XL Les étoiles, toujours les étoiles…
Malgré la fatigue, Guillemot ne parvenait pas à trouver le sommeil. Ses pensées s’entrechoquaient dans sa tête et lui faisaient mal.
Lorsque Alicia vint l’embrasser, avec une tendresse infinie, il fit semblant de dormir. Elle lui murmura des paroles d’apaisement et d’amour, et lui caressa longuement les cheveux. Guillemot aurait voulu que cet instant dure l’éternité. Il aurait voulu tout oublier, échapper à ses horribles pensées. Mais dans la nuit, le doute ne cessa pas de l’assaillir. Son cœur se remit à battre plus vite, ses poings se serrèrent de nouveau convulsivement, et il garda les yeux grands ouverts dans l’obscurité de sa chambre.
Au bout d’un moment, il finit par se lever. Une fois debout, il se sentit mieux. Vêtu de son pyjama bleu clair, il se dirigea vers la fenêtre et tira les rideaux. Dehors, dans le ciel, les étoiles scintillaient malgré le halo lumineux de la lune. Guillemot ouvrit la fenêtre et emplit ses poumons de l’air frais de la nuit. Il frissonna. Ses yeux cherchèrent les constellations. Il ne savait s’il devait aimer ou haïr ces étoiles qui avaient bouleversé son existence et qui l’entraînaient sur des chemins terribles. Il se sentit plus petit et plus seul que jamais sous l’immensité du ciel.
Comme pour conjurer cette sensation, le visage souriant de Qadehar s’imposa à son esprit. Un grand soulagement l’envahit aussitôt. En même temps qu’un irrépressible sentiment d’affection pour celui qui avait pris une place capitale dans sa vie. C’était peut-être idiot, mais il était intimement persuadé que rien de grave ne pourrait lui arriver tant que Maître Qadehar veillerait sur lui !
Il resta encore un moment dans l’intimité des étoiles avant de se remettre au lit et, gagné par l’épuisement, il sombra dans le sommeil.

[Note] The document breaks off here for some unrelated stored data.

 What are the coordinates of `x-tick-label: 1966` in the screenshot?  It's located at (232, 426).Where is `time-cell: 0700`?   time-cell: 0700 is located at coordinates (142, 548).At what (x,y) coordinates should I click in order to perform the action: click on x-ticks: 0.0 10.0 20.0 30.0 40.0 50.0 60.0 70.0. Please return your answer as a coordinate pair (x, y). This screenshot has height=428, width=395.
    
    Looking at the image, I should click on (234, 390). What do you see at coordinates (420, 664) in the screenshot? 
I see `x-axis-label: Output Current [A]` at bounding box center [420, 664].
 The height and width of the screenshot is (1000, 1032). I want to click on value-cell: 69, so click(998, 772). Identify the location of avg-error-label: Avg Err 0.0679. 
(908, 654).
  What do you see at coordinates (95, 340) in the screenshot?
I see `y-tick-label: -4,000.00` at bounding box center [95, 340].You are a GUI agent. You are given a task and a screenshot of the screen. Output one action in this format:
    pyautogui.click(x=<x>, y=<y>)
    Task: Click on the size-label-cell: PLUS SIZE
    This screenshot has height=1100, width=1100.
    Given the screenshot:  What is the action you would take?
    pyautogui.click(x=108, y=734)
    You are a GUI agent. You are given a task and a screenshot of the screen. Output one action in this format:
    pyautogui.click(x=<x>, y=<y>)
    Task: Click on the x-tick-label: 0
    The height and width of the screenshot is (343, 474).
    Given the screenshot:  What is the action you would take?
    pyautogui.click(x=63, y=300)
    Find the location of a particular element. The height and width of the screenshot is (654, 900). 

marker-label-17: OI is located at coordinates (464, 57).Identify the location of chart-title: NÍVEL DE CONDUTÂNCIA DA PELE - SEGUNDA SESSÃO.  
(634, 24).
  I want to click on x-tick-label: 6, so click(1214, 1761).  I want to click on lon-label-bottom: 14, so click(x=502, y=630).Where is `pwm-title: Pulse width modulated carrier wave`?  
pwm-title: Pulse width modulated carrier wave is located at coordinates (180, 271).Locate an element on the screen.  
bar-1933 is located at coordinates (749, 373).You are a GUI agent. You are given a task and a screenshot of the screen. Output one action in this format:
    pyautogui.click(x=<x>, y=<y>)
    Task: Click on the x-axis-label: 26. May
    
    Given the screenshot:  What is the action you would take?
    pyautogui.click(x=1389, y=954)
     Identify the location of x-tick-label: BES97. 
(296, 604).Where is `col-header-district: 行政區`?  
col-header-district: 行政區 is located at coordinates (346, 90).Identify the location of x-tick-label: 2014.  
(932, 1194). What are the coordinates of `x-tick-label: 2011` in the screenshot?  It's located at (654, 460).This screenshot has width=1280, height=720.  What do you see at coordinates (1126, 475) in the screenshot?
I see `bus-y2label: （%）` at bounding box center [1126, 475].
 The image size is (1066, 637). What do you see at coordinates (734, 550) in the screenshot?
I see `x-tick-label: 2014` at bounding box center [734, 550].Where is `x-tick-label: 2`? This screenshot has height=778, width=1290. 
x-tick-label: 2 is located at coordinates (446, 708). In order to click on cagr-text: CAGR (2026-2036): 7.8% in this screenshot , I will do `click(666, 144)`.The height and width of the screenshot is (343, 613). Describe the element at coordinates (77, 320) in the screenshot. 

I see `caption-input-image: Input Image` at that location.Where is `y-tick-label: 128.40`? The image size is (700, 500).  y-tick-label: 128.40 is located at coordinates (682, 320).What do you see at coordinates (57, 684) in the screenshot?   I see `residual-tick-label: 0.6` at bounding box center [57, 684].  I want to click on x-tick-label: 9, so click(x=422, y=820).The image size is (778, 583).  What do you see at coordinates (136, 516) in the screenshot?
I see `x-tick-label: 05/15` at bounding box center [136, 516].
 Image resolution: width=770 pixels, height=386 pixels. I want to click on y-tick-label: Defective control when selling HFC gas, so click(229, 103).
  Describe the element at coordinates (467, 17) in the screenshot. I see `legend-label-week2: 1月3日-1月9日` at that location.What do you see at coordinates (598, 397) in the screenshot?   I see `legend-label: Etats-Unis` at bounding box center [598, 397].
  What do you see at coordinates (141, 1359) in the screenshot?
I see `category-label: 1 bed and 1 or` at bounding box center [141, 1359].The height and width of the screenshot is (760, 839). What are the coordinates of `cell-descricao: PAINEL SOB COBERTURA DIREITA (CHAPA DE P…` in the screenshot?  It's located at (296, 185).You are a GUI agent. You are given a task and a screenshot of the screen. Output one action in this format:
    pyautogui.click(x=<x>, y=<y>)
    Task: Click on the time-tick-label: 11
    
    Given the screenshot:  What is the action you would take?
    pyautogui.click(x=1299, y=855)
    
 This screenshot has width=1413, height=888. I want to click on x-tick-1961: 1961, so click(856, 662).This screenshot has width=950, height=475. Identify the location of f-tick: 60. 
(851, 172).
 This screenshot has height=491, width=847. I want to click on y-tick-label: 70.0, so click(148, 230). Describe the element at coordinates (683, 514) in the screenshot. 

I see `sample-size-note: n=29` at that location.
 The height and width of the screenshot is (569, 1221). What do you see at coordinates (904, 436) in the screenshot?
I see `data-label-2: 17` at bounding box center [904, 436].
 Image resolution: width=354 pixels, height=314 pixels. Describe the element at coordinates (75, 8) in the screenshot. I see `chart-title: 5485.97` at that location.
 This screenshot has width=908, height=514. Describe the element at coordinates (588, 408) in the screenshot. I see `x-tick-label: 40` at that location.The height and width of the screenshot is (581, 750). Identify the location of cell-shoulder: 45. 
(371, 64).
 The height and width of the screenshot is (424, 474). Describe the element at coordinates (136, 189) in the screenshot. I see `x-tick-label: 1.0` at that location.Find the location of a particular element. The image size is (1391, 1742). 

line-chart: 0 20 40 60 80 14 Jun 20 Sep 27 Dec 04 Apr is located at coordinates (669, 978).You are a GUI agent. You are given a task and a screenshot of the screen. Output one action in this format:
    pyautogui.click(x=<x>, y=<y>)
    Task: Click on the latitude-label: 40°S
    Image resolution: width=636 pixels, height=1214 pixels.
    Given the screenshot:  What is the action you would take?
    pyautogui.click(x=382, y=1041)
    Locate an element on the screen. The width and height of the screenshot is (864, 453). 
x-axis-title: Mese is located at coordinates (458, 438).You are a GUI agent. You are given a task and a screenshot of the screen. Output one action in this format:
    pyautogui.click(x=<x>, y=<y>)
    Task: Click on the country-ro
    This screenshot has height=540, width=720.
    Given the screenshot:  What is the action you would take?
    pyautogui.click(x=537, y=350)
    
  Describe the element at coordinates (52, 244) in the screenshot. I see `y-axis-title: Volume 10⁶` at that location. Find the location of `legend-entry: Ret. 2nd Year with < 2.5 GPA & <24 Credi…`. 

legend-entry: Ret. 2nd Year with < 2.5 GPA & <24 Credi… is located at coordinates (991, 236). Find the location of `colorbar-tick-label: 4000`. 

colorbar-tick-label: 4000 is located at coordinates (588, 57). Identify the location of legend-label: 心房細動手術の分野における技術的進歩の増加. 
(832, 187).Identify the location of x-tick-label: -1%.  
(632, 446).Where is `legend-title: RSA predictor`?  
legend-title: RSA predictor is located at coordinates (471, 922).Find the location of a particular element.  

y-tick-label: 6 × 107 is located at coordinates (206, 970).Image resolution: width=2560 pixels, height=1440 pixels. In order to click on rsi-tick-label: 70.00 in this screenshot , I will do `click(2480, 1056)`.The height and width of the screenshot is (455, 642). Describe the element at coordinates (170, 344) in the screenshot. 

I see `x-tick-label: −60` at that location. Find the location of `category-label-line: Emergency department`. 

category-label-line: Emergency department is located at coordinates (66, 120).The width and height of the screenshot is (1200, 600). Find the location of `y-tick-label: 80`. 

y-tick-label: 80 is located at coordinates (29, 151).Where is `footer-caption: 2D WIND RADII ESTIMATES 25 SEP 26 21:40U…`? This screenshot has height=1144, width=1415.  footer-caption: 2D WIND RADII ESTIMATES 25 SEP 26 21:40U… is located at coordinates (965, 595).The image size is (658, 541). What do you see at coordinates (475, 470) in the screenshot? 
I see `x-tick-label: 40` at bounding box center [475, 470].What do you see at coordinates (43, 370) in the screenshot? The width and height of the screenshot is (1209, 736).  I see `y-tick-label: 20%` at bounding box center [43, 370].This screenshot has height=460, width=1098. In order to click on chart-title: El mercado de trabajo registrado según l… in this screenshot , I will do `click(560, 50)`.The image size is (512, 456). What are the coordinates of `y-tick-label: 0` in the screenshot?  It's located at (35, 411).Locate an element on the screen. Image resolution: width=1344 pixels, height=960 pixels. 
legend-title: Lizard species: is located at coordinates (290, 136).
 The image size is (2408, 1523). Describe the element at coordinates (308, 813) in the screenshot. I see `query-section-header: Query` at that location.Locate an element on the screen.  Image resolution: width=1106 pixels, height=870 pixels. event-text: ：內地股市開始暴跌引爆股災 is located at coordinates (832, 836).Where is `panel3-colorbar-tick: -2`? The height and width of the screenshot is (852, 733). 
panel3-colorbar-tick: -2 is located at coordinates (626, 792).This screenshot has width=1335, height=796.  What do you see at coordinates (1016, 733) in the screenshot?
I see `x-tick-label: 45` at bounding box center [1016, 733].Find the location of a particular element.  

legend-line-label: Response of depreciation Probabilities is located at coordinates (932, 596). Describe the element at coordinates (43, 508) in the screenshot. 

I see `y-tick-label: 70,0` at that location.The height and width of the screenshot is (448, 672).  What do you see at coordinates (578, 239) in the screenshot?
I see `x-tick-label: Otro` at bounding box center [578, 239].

Un feu de branches sèches craquait et éclairait de sa lueur vacillante le pan de mur à moitié écroulé qui abritait Urien, Valentin et Qadehar du vent soufflant par rafales. Les trois hommes avaient installé leur bivouac sur un coin de lande, quelque part entre Virdu et la Mer des Brûlures. L’enquête qu’ils menaient depuis plusieurs jours dans le Monde Incertain, et qui les conduisait de ville en village à la recherche d’informations précises sur l’embuscade de Djaghataël, se révélait pour l’instant décevante Mais il était trop tôt pour se décourager. Ils s’étaient nourris en silence de pain, de viande de chèvre séchée et de fromage de brebis, puis ils s’étaient préparés pour la nuit.
Urien, enroulé dans une épaisse fourrure d’ours, dormait déjà. Ses ronflements firent sourire Valentin qui confia à Qadehar :
– Cela faisait longtemps que je n’avais pas eu à supporter ce vacarme !
– Allons, Valentin, arrête de te plaindre. Je suis sûr que ça te manquait.
– Tu as raison. Bon sang, je me sens revivre ! L’odeur d’un bon feu est si grisante ! Et toi, Sorcier, qu’est-ce qui te manque ?
Qadehar ne répondit pas tout de suite. Il laissa son regard se perdre parmi les étoiles, si différentes et si semblables à celles du ciel d’Ys.
– Curieusement, Valentin, finit-il par répondre, ce n’est pas quelque chose, mais quelqu’un qui me manque. Un petit bonhomme qui doit se sentir bien seul face à son destin, là-bas, au Pays d’Ys.
– Tu veux parler de Guillemot ?
– Oui.
– Tu t’es pris d’affection pour ce garçon, n’est-ce pas ?
– Pour tout t’avouer, je n’ai qu’une peur aujourd’hui : celle de le perdre.
– Et pourtant, tu l’as laissé seul…
– Avec ses amis, et sous la protection d’un jeune Sorcier... Mais surtout, j’ai confiance en lui. Guillemot est un Apprenti plein de ressources.
Valentin hésita, puis renonça à poursuivre la conversation. Il sentit bientôt la fatigue le gagner. Il bâilla, se glissa dans sa couverture de laine et se laissa bercer par le léger crépitement des flammes.
Qadehar, quant à lui, resta assis longtemps, les yeux plongés dans l’étendue du firmament.